In each of- the contracts the subject of transportation is singled out because the travel involved a considerable distance, 32-35 miles in each case, there being no living accommodations at the jobsite. In the Serrano case the employee was allowed a flat $1.77 for the trip which amount was equal to one hour’s pay, but could not be considered as an allowance for time, for the reason that the roundtrip could not have been covered in one hour. Many cases demonstrate that when the distance element is involved and expense payments are made to recompense the employee that the employment field is enlarged to encompass the travel. Cardillo v. Liberty Mutual Ins. Co., 1947, 330 U.S. 469, 67 S.Ct. 801, 91 L.Ed. 1028; Dooley v. Smith’s Transfer Co., 1948, 57 A.2d 554, 26 N.J. Misc. 129, a commuting trip from Nantucket, N. J. to Newark, N. J. in the employee’s car with expenses paid by employer; Williams v. Traveler’s Ins. Co. of Hartford, Conn., La.App.1944, 19 So.2d 586, an expense paid journey of 30 miles; Puett v. Bahnson Co., 1950, 231 N.C. 711, 58 S.E.2d 633; Maryland Casualty Co. v. Mason, 5 Cir., 1946, 158 F.2d 244; see I Larson’s Workmen’s Compensation Law, Section 16.30.

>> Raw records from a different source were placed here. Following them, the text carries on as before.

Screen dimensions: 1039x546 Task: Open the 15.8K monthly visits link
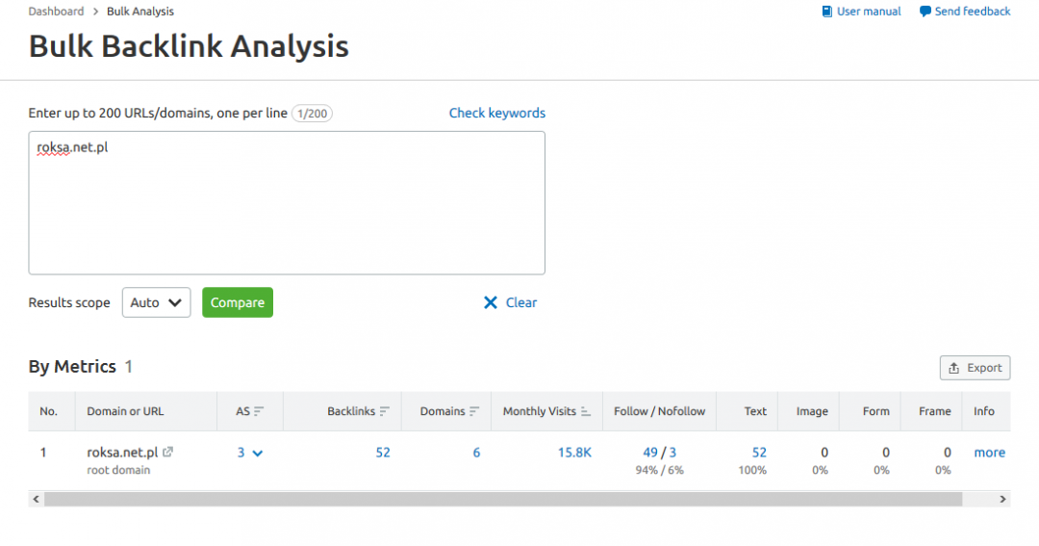pos(574,453)
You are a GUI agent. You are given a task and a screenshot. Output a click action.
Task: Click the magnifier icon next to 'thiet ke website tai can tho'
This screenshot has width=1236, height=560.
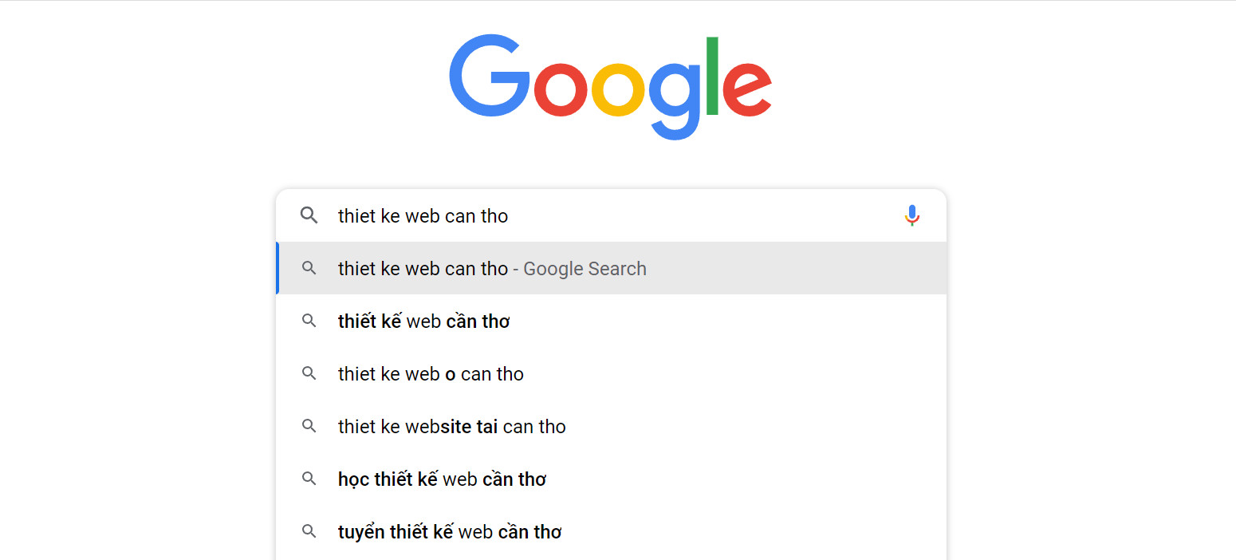309,426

. The inherent demands of this employer’s business required something more than is given by the employee who is subject to the going and coming rule. The time and money expended by petitioner’s decedent was substantial for which he was compensated in a sum in excess of $100 per month. I can’t see that it makes any difference whether such a payment is labeled as a payment for time or a payment for expense; the employee furnishes both.
From the evidence it appeared that the employees, including the decedent, ordinarily travelled in car pools and $1.00 per *96day per man defrayed this expense. Decedent’s rate of pay was $2.90 per hour. The roundtrip consumed approximately two hours. If the field of employment was expanded to include this conglomerate of time and expense, then the status of employment existed at the time of the accident. If the status of employer and employee existed and the injuries arose out of and in the scope of the employment, as the Serrano holding would indicate, the case was then compensable.

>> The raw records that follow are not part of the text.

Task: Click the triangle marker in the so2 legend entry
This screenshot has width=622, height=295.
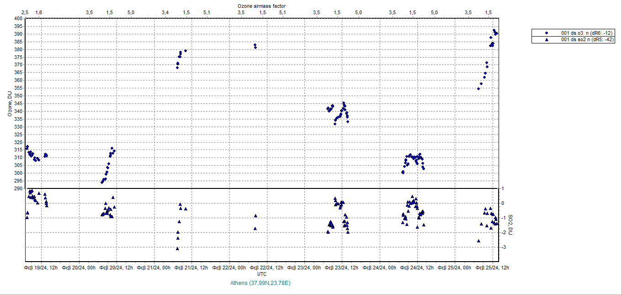Action: tap(547, 40)
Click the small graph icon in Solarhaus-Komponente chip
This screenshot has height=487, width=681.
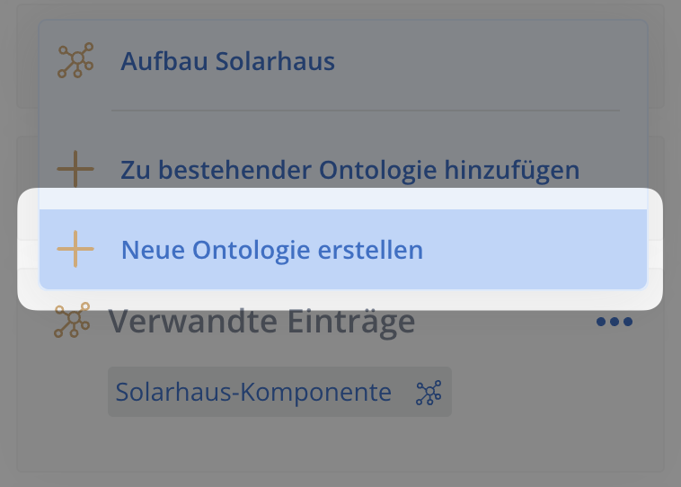click(429, 393)
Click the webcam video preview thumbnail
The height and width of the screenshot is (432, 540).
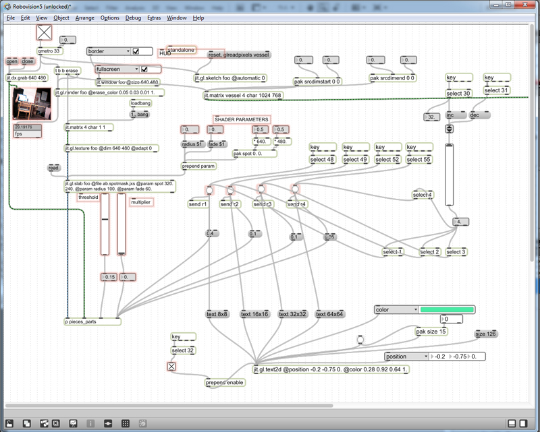(32, 103)
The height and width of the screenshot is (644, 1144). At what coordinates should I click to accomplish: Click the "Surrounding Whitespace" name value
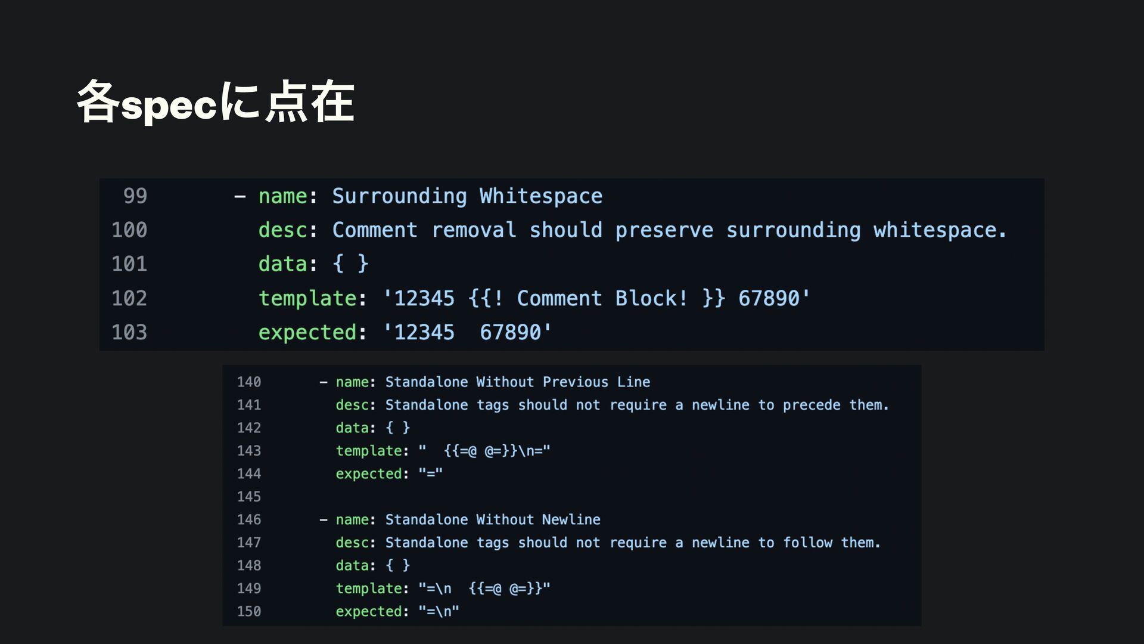467,196
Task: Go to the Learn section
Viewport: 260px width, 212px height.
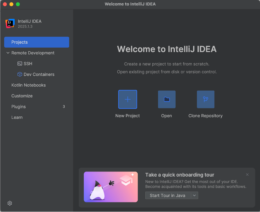Action: point(17,117)
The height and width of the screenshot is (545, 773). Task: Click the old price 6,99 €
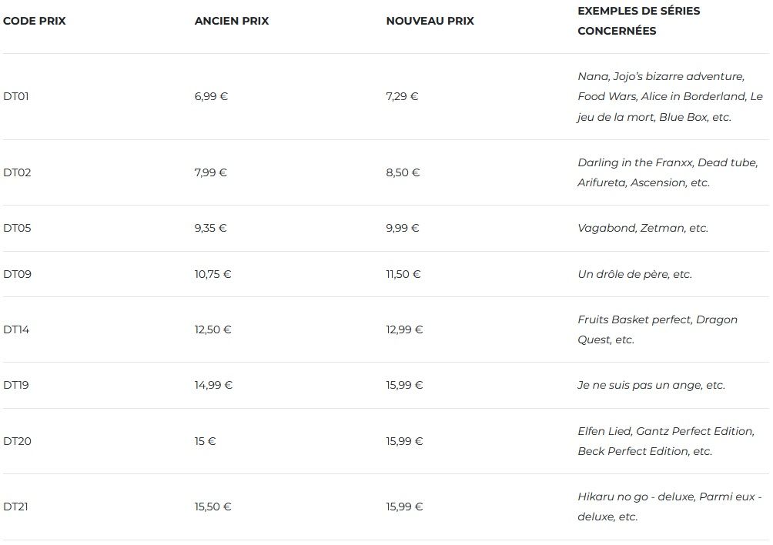(211, 96)
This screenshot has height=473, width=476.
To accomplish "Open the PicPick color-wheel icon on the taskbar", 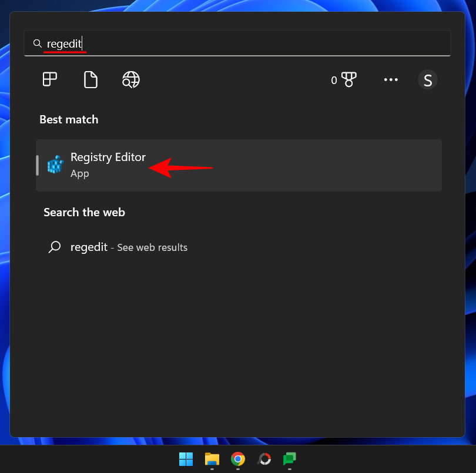I will coord(264,459).
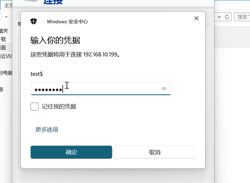Click the 搜索 search box in Explorer
Viewport: 250px width, 183px height.
pos(243,17)
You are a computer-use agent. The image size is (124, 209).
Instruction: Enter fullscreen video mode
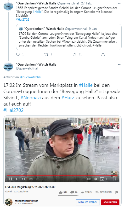coord(114,179)
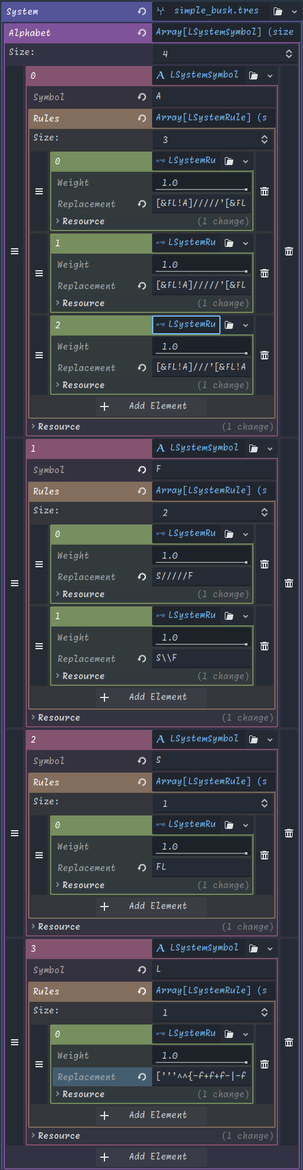Reset the Replacement value S/////F
Viewport: 303px width, 1170px height.
click(x=142, y=576)
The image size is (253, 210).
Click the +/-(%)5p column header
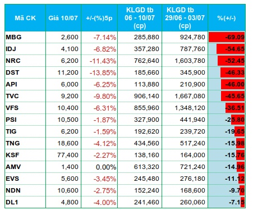tap(99, 18)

The parties were wholly without authority to contract in advance or after an accident to the effect, that regardless of the fact of employment and injury arising out of and in the course of the employment, the provisions of the Act would be considered waived or not applicable. The Workmen’s Compensation Act is mandatory on both employer and employee and may not be waived or contracted away. This court, in Ocean Accident & Guarantee Corporation v. Industrial Commission of Arizona, 1927, 32 Ariz. 275, 257 P. 644, said, at page 646:
“ * * * This act, so far at least as the employer is concerned, is compulsory in its nature; he has no option as to whether he shall accept or reject it, and the whole language both of the constitutional amendment authorizing it and of the act itself shows clearly that they were based, not on
the old theory of contract between the parties, but upon the inherent right of the state, recognized by the Supreme Court of the United States in the cases above cited, by virtue of its police power to establish certain rules regulating the status of employer and employee. We therefore hold that the present Arizona Workmen’s Compensation Act is neither elective nor contractual in its nature, but, on the contrary, that it rests upon the police power to regulate the status of employer and employee within the state of Arizona, and that no contract, express or implied, made within or without the state of Arizona, unless expressly so authorized by our law, can of itself affect the rights and duties of such status. It is governed, so far as this subject is concerned, solely by the provisions of the Arizona statutes, and nothing else. * * * ”
For other cases in which the existence of a contract was not allowed to avoid the application of workmen’s compensation laws see: Industrial Commission v. Meddock, 1947, 65 Ariz. 324, 180 P.2d 580; Industrial Commission of Arizona v. J. & J. Const. Co., 1951, 72 Ariz. 139, 231 P.2d 762.
The award should be affirmed.
STRUCKMEYER, J., concurs in this dissent.